**MATERIAL TO PROCESS**
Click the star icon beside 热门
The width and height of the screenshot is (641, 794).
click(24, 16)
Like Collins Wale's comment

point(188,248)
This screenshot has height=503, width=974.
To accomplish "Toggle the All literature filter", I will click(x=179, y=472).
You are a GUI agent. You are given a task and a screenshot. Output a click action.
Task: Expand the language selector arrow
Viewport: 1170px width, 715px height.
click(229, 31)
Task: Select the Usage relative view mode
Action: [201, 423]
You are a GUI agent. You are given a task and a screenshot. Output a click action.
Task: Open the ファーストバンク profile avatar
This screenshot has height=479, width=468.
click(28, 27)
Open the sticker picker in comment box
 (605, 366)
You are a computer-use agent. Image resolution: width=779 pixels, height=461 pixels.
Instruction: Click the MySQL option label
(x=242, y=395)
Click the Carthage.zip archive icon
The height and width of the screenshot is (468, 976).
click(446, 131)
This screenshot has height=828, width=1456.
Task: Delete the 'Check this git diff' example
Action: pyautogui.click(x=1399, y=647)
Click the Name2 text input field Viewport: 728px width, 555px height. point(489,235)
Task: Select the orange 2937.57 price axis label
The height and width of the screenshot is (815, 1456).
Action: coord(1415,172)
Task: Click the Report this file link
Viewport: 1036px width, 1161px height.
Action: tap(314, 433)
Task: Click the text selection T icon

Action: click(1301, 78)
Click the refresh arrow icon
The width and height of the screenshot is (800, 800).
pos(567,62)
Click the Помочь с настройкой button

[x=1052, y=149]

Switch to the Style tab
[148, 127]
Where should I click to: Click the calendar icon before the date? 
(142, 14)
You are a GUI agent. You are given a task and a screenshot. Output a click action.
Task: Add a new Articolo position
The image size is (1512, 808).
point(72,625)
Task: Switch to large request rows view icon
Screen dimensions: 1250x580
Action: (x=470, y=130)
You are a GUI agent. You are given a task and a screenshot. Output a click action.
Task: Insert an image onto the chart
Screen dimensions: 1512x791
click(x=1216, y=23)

**WHAT THE TASK ASKS**
For the string "arrow", show each line of the entries above where it occurs.

**ANSWER SPACE**
Task: Expand the language selector arrow
Click the refresh arrow icon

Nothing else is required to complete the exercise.